Dataset entries:
<<<<

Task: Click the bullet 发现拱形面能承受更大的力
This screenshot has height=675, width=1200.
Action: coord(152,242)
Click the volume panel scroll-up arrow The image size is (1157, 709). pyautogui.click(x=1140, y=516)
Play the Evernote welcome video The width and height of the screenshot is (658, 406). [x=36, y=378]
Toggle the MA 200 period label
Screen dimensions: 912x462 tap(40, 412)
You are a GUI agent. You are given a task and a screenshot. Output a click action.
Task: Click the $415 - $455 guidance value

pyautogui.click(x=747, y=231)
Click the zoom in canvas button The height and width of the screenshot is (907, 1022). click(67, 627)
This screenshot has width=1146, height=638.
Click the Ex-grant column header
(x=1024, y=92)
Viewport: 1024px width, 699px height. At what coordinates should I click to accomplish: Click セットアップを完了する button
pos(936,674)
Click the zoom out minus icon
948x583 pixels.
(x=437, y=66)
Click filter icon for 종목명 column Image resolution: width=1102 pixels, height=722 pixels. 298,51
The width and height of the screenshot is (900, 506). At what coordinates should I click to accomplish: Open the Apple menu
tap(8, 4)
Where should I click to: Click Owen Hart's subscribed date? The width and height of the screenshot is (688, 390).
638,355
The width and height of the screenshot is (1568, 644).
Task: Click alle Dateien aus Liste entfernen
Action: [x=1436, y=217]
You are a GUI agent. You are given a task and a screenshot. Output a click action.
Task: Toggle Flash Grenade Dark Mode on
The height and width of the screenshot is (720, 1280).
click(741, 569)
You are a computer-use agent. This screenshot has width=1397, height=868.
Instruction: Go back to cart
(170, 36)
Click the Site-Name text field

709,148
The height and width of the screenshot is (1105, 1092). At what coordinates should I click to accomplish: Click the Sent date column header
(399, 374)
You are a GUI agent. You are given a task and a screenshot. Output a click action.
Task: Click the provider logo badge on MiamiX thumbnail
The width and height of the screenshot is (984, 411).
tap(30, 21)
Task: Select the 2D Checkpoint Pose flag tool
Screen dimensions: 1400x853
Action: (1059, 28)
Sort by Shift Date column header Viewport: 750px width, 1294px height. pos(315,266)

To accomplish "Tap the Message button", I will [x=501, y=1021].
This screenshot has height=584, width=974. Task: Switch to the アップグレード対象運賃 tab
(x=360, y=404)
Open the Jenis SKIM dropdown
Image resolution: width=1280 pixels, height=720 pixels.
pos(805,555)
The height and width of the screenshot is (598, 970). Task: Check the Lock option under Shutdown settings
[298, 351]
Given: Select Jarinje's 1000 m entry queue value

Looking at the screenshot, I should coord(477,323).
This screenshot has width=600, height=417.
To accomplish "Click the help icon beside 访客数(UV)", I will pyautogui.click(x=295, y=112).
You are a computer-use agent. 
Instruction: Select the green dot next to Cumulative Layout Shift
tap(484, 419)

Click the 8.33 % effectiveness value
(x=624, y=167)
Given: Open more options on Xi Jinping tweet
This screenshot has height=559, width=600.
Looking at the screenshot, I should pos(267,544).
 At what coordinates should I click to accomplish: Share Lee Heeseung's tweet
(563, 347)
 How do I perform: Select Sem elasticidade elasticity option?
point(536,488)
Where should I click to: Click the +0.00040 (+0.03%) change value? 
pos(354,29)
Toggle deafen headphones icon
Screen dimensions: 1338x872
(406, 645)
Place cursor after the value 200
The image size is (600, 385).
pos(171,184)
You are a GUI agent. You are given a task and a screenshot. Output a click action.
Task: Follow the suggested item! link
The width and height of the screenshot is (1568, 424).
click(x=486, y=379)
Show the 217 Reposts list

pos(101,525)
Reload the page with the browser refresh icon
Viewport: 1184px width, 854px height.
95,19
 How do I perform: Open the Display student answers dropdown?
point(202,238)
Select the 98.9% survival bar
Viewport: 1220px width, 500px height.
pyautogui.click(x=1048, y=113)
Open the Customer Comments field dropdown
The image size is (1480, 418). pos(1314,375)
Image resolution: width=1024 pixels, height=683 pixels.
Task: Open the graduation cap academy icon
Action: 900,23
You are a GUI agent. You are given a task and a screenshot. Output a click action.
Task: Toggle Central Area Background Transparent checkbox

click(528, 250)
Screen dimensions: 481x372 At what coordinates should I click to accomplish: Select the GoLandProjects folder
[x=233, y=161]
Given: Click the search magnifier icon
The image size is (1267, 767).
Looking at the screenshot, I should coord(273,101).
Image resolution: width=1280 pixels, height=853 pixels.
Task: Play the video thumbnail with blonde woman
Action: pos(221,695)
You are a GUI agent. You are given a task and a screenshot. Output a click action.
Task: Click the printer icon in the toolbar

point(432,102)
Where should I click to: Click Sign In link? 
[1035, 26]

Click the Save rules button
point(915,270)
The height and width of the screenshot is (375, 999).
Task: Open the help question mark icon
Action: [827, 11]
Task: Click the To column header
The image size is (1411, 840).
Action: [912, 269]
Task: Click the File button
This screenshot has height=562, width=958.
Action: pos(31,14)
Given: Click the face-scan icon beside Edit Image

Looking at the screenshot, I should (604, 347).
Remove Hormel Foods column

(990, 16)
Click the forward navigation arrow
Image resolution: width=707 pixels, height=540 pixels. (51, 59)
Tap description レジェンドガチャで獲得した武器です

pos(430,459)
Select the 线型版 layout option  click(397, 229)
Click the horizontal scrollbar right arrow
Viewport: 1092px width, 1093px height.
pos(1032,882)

>>>>

■ EXERCISE DETAILS ■
Including any blank lines, repeat the data exactly.

■ RESPONSE BOX ■
Task: Click the bullet 发现拱形面能承受更大的力
This screenshot has height=675, width=1200.
Action: coord(152,242)
Click the volume panel scroll-up arrow The image size is (1157, 709). pyautogui.click(x=1140, y=516)
Play the Evernote welcome video The width and height of the screenshot is (658, 406). [x=36, y=378]
Toggle the MA 200 period label
Screen dimensions: 912x462 tap(40, 412)
You are a GUI agent. You are given a task and a screenshot. Output a click action.
Task: Click the $415 - $455 guidance value

pyautogui.click(x=747, y=231)
Click the zoom in canvas button The height and width of the screenshot is (907, 1022). click(67, 627)
This screenshot has width=1146, height=638.
Click the Ex-grant column header
(x=1024, y=92)
Viewport: 1024px width, 699px height. At what coordinates should I click to accomplish: Click セットアップを完了する button
pos(936,674)
Click the zoom out minus icon
948x583 pixels.
(x=437, y=66)
Click filter icon for 종목명 column Image resolution: width=1102 pixels, height=722 pixels. 298,51
The width and height of the screenshot is (900, 506). At what coordinates should I click to accomplish: Open the Apple menu
tap(8, 4)
Where should I click to: Click Owen Hart's subscribed date? The width and height of the screenshot is (688, 390).
638,355
The width and height of the screenshot is (1568, 644).
Task: Click alle Dateien aus Liste entfernen
Action: [x=1436, y=217]
You are a GUI agent. You are given a task and a screenshot. Output a click action.
Task: Toggle Flash Grenade Dark Mode on
The height and width of the screenshot is (720, 1280).
click(741, 569)
You are a computer-use agent. This screenshot has width=1397, height=868.
Instruction: Go back to cart
(170, 36)
Click the Site-Name text field

709,148
The height and width of the screenshot is (1105, 1092). At what coordinates should I click to accomplish: Click the Sent date column header
(399, 374)
You are a GUI agent. You are given a task and a screenshot. Output a click action.
Task: Click the provider logo badge on MiamiX thumbnail
The width and height of the screenshot is (984, 411).
tap(30, 21)
Task: Select the 2D Checkpoint Pose flag tool
Screen dimensions: 1400x853
Action: (1059, 28)
Sort by Shift Date column header Viewport: 750px width, 1294px height. pos(315,266)

To accomplish "Tap the Message button", I will [x=501, y=1021].
This screenshot has height=584, width=974. Task: Switch to the アップグレード対象運賃 tab
(x=360, y=404)
Open the Jenis SKIM dropdown
Image resolution: width=1280 pixels, height=720 pixels.
pos(805,555)
The height and width of the screenshot is (598, 970). Task: Check the Lock option under Shutdown settings
[298, 351]
Given: Select Jarinje's 1000 m entry queue value

Looking at the screenshot, I should coord(477,323).
This screenshot has width=600, height=417.
To accomplish "Click the help icon beside 访客数(UV)", I will pyautogui.click(x=295, y=112).
You are a computer-use agent. 
Instruction: Select the green dot next to Cumulative Layout Shift
tap(484, 419)

Click the 8.33 % effectiveness value
(x=624, y=167)
Given: Open more options on Xi Jinping tweet
This screenshot has height=559, width=600.
Looking at the screenshot, I should pos(267,544).
 At what coordinates should I click to accomplish: Share Lee Heeseung's tweet
(563, 347)
 How do I perform: Select Sem elasticidade elasticity option?
point(536,488)
Where should I click to: Click the +0.00040 (+0.03%) change value? 
pos(354,29)
Toggle deafen headphones icon
Screen dimensions: 1338x872
(406, 645)
Place cursor after the value 200
The image size is (600, 385).
pos(171,184)
You are a GUI agent. You are given a task and a screenshot. Output a click action.
Task: Follow the suggested item! link
The width and height of the screenshot is (1568, 424).
click(x=486, y=379)
Show the 217 Reposts list

pos(101,525)
Reload the page with the browser refresh icon
Viewport: 1184px width, 854px height.
95,19
 How do I perform: Open the Display student answers dropdown?
point(202,238)
Select the 98.9% survival bar
Viewport: 1220px width, 500px height.
pyautogui.click(x=1048, y=113)
Open the Customer Comments field dropdown
The image size is (1480, 418). pos(1314,375)
Image resolution: width=1024 pixels, height=683 pixels.
Task: Open the graduation cap academy icon
Action: 900,23
You are a GUI agent. You are given a task and a screenshot. Output a click action.
Task: Toggle Central Area Background Transparent checkbox

click(528, 250)
Screen dimensions: 481x372 At what coordinates should I click to accomplish: Select the GoLandProjects folder
[x=233, y=161]
Given: Click the search magnifier icon
The image size is (1267, 767).
Looking at the screenshot, I should coord(273,101).
Image resolution: width=1280 pixels, height=853 pixels.
Task: Play the video thumbnail with blonde woman
Action: pos(221,695)
You are a GUI agent. You are given a task and a screenshot. Output a click action.
Task: Click the printer icon in the toolbar

point(432,102)
Where should I click to: Click Sign In link? 
[1035, 26]

Click the Save rules button
point(915,270)
The height and width of the screenshot is (375, 999).
Task: Open the help question mark icon
Action: [827, 11]
Task: Click the To column header
The image size is (1411, 840).
Action: [912, 269]
Task: Click the File button
This screenshot has height=562, width=958.
Action: pos(31,14)
Given: Click the face-scan icon beside Edit Image

Looking at the screenshot, I should (604, 347).
Remove Hormel Foods column

(990, 16)
Click the forward navigation arrow
Image resolution: width=707 pixels, height=540 pixels. (51, 59)
Tap description レジェンドガチャで獲得した武器です

pos(430,459)
Select the 线型版 layout option  click(397, 229)
Click the horizontal scrollbar right arrow
Viewport: 1092px width, 1093px height.
pos(1032,882)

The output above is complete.